Problem to work on.
Copy verbatim the lines of the items below, starting at the line that has "You are a computer-use" and stopping after the line that has "The width and". Omit the pictures from your copy.

Recorded data.
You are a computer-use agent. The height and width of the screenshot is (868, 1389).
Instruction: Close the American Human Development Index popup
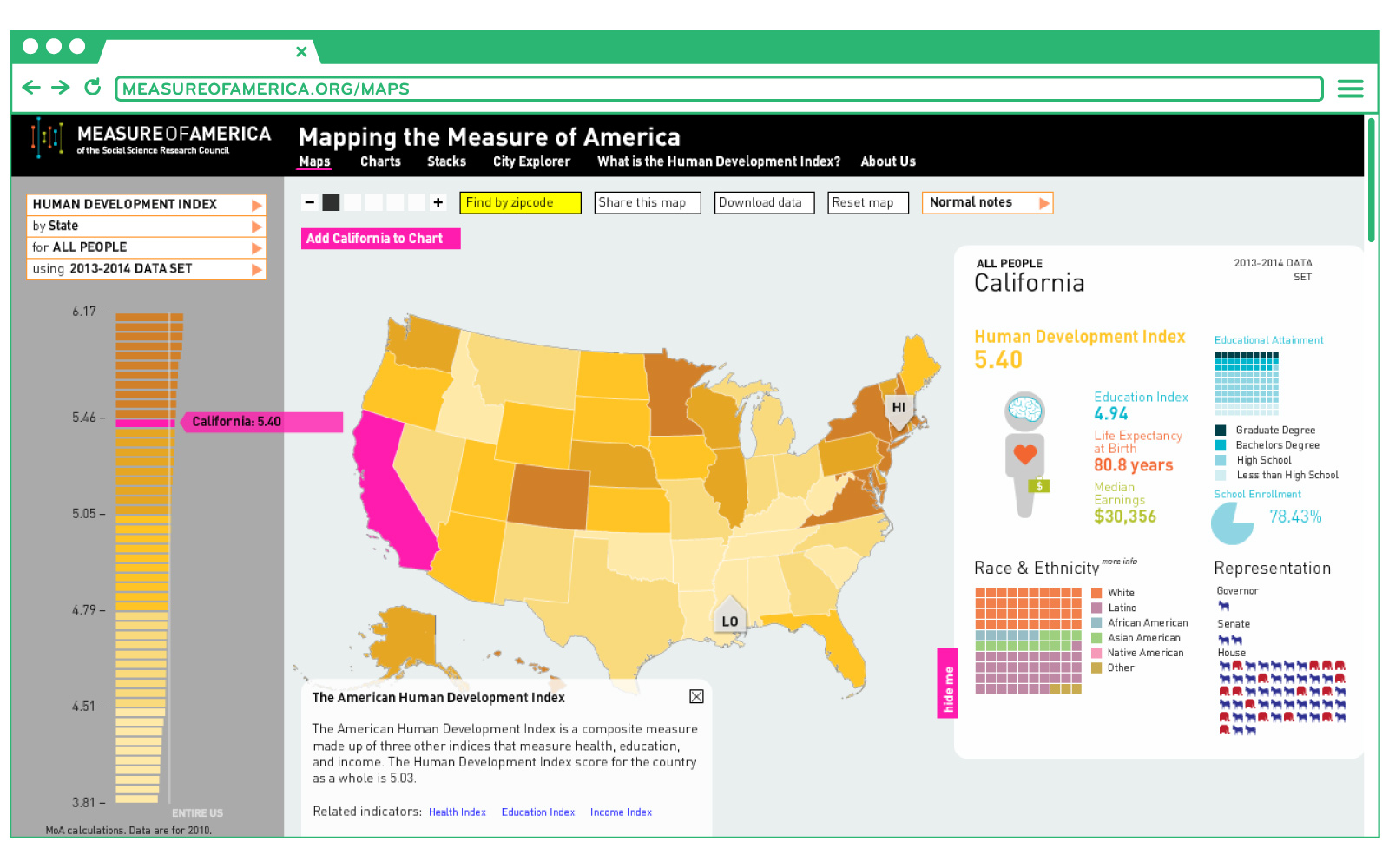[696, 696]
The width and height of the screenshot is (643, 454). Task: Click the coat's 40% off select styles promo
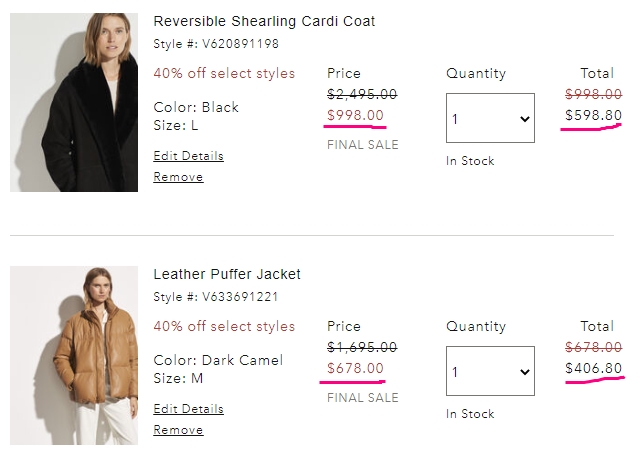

--

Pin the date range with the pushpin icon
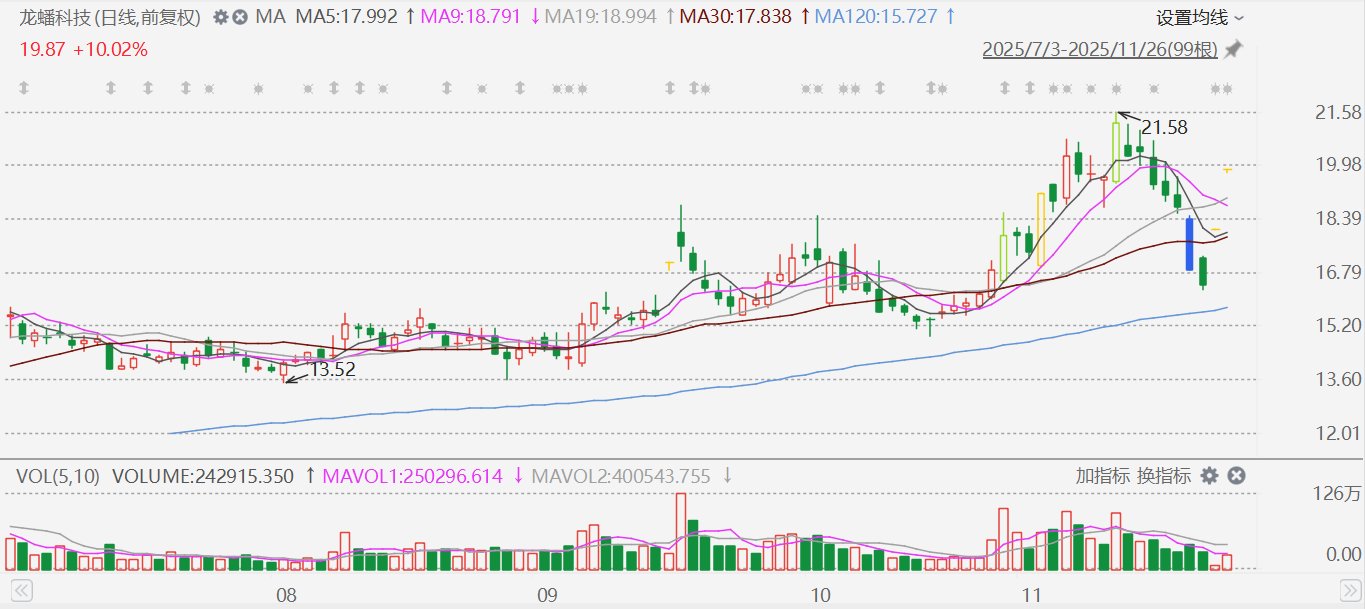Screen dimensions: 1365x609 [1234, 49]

Answer.
You are a computer-use agent. The height and width of the screenshot is (868, 1389).
Instruction: Close the American Human Development Index popup
[696, 696]
The width and height of the screenshot is (643, 454). Task: Click the coat's 40% off select styles promo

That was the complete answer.